World No.13 Kei Nishikori is refusing to rule out the prospect of skipping the first grand slam event of 2020 as he continues his recovery from surgery.

 

Nishikori hasn’t played a match on the tour since his third round loss at the US Open back in September. A month later he underwent a procedure on his right elbow in a move that brought his season to an early end. Currently undergoing rehabilitation, it is unclear as to when the Japanese player believes he will return to the ATP Tour.

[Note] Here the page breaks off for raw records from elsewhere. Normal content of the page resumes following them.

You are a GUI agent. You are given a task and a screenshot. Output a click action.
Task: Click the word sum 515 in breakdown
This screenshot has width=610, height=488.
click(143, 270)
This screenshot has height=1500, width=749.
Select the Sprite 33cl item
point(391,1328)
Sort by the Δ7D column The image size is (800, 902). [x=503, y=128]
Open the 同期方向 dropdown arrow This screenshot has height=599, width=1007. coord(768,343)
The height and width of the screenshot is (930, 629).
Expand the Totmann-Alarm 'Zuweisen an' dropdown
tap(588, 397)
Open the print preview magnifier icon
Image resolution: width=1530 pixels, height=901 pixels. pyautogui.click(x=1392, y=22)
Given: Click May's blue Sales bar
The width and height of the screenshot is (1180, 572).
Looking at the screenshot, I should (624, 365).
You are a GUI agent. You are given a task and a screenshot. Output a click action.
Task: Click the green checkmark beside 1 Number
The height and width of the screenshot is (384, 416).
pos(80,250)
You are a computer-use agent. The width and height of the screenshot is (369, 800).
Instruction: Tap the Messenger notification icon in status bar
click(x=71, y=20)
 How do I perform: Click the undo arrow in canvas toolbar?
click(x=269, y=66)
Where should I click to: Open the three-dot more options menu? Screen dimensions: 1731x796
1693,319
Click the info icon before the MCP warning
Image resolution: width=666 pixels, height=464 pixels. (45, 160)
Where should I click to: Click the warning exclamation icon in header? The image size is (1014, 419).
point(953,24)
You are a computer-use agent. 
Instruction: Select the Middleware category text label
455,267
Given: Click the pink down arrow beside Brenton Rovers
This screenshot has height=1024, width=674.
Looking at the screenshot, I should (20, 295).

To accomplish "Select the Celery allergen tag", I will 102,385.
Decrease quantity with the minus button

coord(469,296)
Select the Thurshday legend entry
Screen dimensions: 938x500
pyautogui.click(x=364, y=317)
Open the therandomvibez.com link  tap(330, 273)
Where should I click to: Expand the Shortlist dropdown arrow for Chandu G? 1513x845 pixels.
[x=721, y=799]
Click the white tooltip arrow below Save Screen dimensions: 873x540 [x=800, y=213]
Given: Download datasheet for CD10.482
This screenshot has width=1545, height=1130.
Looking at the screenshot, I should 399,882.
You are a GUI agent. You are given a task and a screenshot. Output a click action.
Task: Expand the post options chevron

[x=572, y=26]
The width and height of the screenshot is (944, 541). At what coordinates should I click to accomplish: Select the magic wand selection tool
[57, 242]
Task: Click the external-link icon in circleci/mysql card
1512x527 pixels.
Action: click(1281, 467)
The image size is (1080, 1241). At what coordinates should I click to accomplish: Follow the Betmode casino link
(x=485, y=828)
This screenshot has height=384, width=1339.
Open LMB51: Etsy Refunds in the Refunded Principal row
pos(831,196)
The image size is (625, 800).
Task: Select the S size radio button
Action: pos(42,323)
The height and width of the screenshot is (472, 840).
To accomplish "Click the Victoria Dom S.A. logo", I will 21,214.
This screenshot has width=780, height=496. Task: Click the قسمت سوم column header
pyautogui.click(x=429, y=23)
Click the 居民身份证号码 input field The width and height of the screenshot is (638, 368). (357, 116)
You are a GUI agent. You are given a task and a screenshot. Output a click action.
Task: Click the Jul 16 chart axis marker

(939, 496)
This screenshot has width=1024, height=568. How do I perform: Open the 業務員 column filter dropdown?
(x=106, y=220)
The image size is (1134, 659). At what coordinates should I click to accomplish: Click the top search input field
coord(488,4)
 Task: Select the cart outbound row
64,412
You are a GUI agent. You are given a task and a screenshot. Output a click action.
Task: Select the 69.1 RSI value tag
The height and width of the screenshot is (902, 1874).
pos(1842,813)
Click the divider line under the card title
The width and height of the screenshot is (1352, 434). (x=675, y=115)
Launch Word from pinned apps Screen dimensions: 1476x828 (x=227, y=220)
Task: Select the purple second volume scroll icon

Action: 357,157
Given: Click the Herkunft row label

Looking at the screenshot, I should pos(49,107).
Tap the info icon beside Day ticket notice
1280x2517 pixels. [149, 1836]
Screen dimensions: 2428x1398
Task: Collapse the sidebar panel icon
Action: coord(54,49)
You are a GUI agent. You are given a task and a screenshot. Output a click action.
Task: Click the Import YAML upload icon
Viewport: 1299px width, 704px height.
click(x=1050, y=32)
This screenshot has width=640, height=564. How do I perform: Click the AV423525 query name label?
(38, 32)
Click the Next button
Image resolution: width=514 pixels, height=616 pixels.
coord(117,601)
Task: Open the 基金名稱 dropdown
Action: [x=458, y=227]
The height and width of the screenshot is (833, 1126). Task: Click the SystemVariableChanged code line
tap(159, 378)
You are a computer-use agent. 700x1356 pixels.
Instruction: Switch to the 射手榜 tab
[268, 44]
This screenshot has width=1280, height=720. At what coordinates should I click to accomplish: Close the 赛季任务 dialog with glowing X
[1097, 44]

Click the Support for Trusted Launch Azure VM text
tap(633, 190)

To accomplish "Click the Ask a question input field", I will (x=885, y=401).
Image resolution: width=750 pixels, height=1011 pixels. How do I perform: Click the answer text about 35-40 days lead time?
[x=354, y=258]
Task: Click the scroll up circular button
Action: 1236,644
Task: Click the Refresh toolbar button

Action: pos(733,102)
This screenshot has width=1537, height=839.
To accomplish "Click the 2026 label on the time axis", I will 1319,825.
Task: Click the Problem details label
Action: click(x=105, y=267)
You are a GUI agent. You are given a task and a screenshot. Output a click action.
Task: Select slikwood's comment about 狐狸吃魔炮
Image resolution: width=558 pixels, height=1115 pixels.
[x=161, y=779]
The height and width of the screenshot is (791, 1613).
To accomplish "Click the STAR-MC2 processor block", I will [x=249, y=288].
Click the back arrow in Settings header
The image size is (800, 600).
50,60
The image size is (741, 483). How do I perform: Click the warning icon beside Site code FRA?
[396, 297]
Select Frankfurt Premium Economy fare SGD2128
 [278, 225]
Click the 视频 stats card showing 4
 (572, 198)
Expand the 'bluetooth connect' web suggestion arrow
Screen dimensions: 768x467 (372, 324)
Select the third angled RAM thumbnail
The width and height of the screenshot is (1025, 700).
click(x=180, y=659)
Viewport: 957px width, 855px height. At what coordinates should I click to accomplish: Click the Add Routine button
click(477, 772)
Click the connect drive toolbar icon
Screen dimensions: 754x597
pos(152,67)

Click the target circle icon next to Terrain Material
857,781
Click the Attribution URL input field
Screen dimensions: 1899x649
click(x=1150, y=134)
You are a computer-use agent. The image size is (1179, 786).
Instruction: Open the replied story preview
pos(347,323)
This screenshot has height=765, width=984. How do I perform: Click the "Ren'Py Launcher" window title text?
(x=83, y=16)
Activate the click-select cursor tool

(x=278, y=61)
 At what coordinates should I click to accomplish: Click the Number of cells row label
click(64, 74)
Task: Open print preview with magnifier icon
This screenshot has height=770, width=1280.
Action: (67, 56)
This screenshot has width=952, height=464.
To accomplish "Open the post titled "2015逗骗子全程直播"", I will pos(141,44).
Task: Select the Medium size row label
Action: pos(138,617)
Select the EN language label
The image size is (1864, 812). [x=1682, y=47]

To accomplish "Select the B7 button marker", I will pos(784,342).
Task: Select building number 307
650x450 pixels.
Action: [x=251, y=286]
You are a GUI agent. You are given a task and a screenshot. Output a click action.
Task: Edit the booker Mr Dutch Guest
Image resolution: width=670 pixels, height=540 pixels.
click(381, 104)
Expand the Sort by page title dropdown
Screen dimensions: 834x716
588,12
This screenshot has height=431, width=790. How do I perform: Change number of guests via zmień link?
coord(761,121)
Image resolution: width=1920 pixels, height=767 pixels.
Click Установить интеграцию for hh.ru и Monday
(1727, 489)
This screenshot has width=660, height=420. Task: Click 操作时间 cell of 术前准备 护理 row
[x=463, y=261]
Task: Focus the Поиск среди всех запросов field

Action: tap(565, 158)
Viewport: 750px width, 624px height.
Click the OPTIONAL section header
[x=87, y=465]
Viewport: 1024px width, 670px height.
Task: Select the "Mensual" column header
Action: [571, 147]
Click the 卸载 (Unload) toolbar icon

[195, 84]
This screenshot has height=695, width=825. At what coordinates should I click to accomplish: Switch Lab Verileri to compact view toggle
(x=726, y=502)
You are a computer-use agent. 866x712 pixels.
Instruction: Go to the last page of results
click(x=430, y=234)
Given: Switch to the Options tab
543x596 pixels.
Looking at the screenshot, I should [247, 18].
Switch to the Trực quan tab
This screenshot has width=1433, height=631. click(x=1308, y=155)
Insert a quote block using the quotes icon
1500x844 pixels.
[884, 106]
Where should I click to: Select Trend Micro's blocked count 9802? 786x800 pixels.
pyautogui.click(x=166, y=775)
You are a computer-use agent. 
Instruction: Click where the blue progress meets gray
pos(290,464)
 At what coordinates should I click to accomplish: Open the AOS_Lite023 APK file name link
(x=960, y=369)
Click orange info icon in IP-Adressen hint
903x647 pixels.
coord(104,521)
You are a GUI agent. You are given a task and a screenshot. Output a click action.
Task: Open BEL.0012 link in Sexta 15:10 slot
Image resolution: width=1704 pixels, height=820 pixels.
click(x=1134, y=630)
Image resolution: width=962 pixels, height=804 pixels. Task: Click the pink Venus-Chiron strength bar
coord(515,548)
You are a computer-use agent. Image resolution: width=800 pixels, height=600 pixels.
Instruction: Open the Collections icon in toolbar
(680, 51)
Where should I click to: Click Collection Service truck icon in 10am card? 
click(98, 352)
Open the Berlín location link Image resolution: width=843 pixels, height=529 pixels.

“The prospect of a return from surgery on right elbow in January. Maybe February. In the second half of next year I want to be able to play well.” Nikkan Sports quoted Nishikori as saying.
“I don’t want to overdo it,” he added.

The Australian Open will get underway on January 20th in Melbourne. Should he miss the grand slam, it will be the second time he has done so in the last three years. Nishikori also withdrew from the 2018 edition due to a wrist injury. In January he reached the quarter-finals and therefore has 360 points to defend next year.

During his time away from the court, the 29-year-old has been kept busy making changes to his team. Recently it was confirmed that he has started working alongside Max Mirnyi, who is a former world No.1 doubles player. Mirnyi, who has won 10 grand slam titles in men’s and mixed doubles, will be working full-time with Nishikori alongside existing coach Michael Chang.

“I’m getting closer to retirement. I want to be cured and come back to play good tennis in the second half of next year.” Nishikori stated.

Despite the injury setback, Nishikori has enjoyed success in 2019. Reaching the quarter-finals in three out of the four grand slam tournaments. The first time he has ever done that in his career. He also claimed his 12th ATP title at the Brisbane International. Overall, he won 29 out of 43 matches played.

Nishikori will turn 30 on December 29th.